───── Documenttekst ─────
• No results found

Hoofdstuk 4 – Jacob Simonszoon de Rijk

4.5 Self-fashioning Jacob Simonszoon de Rijk in context

Voor Van Merkens Rijk geldt hetzelfde vroegmoderne moment als voor Bourgondië. Beide stukken zijn gepubliceerd in een jaar dat Nederland wordt beheerst door politieke onrust en er binnen de theaterwereld sprake is van een ware ‘vaderlandscultus’ (Van Deinsen en Jensen 2012: 195). Deze twee elementen zijn bepalend in de tweeledigheid van Van Merkens self- fashioningsproces: ze maken onderdeel uit van het gedeelte van zelfrepresentatie waar ‘the self is fashioned’ (Pieter 2009: 51). De lijn tussen bewuste image building en onderdeel zijn van een bepaalde tijdgeest is in dit geval dun. Enerzijds wist Van Merken dat er veel vraag was naar vaderlands toneel (122), anderzijds hebben de historische omstandigheden haar status als vaderlandslievende auteur versterkt.

Eenzelfde spanning in Van Merkens self-fashioning doet zich voor in de manier waarop haar vroomheid spreekt uit Rijk. In Bourgondië is het godsvertrouwen een algemene norm; in Rijk is het sterk verbonden met het vaderlandsliefde en (vanuit de Reformatie en de hervormingsgezinde achtergrond van de Opstand) protestants geconnoteerd. Het geloof is wat De Rijk als geus in de godsdienststrijd aan het vaderland verbindt. Zelfs Requesens spreekt positief over De Rijks relatie tot God en de invloed die hij heeft op zijn geloofsgenoten, ondanks dat dit in zijn eigen nadeel is (153: II,3). Er is echter in het treurspel geen sprake van fel calvinise, maar van een gematigder variant die goed bij Van Merken als remonstrantse paste (Van Wanrooij en Jensen 2019: 30).
─────
Opdrachten:
1. Kopieer uit de tekst over Van Merkens treurspel Rijk letterlijk het gedeelte tussen "Hoofdstuk 4 –" en "vaderlandslievende auteur versterkt.", beide inbegrepen.
2. Zet de tekst over Van Merkens treurspel Rijk voort vanaf het punt waar die eindigt.
───── Aangeleverde gegevens ─────
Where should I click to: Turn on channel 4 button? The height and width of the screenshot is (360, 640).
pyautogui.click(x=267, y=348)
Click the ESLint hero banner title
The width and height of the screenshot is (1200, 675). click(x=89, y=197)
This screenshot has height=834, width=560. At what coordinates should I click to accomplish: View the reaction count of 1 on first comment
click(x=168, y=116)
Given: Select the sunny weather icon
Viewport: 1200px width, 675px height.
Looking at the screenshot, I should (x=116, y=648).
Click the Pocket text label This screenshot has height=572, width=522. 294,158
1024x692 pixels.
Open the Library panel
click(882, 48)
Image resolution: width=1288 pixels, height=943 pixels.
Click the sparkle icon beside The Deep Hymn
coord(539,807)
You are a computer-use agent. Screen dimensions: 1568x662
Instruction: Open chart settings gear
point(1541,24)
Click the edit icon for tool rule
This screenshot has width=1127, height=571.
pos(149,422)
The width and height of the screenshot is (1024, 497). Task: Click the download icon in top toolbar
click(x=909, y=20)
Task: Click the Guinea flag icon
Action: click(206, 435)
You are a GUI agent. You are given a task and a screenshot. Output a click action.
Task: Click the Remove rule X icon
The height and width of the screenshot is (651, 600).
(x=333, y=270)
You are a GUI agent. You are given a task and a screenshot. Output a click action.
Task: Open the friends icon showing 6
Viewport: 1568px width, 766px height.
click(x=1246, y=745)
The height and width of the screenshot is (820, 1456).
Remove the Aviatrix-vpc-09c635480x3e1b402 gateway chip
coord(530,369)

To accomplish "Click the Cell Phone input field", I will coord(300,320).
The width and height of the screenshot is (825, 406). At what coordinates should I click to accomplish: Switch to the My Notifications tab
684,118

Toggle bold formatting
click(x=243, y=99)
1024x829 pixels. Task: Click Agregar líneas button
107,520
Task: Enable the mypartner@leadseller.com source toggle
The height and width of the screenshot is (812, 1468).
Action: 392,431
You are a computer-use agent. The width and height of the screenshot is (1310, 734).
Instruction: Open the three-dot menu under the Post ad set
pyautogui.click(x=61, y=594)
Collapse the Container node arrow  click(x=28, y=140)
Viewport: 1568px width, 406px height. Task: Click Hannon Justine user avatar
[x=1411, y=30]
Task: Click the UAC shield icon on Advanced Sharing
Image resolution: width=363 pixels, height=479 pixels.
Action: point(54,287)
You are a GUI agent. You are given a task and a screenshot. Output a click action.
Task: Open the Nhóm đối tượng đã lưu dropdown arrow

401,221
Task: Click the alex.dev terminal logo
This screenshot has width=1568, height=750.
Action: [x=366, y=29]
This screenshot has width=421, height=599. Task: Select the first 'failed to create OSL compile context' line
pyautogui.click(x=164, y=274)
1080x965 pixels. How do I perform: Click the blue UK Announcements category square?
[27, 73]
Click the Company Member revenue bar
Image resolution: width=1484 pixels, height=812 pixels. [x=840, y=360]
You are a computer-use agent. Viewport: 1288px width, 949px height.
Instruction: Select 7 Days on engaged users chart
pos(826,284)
─────
Antwoorden:
1.
Hoofdstuk 4 – Jacob Simonszoon de Rijk

4.5 Self-fashioning Jacob Simonszoon de Rijk in context

Voor Van Merkens Rijk geldt hetzelfde vroegmoderne moment als voor Bourgondië. Beide stukken zijn gepubliceerd in een jaar dat Nederland wordt beheerst door politieke onrust en er binnen de theaterwereld sprake is van een ware ‘vaderlandscultus’ (Van Deinsen en Jensen 2012: 195). Deze twee elementen zijn bepalend in de tweeledigheid van Van Merkens self- fashioningsproces: ze maken onderdeel uit van het gedeelte van zelfrepresentatie waar ‘the self is fashioned’ (Pieter 2009: 51). De lijn tussen bewuste image building en onderdeel zijn van een bepaalde tijdgeest is in dit geval dun. Enerzijds wist Van Merken dat er veel vraag was naar vaderlands toneel (122), anderzijds hebben de historische omstandigheden haar status als vaderlandslievende auteur versterkt.

2.
Van Merkens onderwerpskeuze neigt naar image building (Blom 2013: 55). Deze stof maakt het mogelijk om, zonder de historische werkelijkheid veel onrecht aan te doen, standvastige vrouwen op te voeren. Van Merken heeft bij Hooft gelezen over het dappere optreden van Elvire en het huilen van Margareta – hoewel hij de vrouwen enkel terloops noemt – en gebruikt haar dichterlijke vrijheid om de vrouwenrollen een positieve lading te geven. Bovendien treedt De Rijk, ondanks dat hij het titelpersonage is en voortdurend vaderlandsliefde uitdraagt, nauwelijks op de voorgrond. De vrouwen hebben sleutelrollen en

geven het stuk emotionele diepgang (Van Wanrooij en Jensen 2019: 12). Ook Requesens heeft een bepalende rol in het verhaal: daar ga in hoofdstuk 5 uitgebreider op in.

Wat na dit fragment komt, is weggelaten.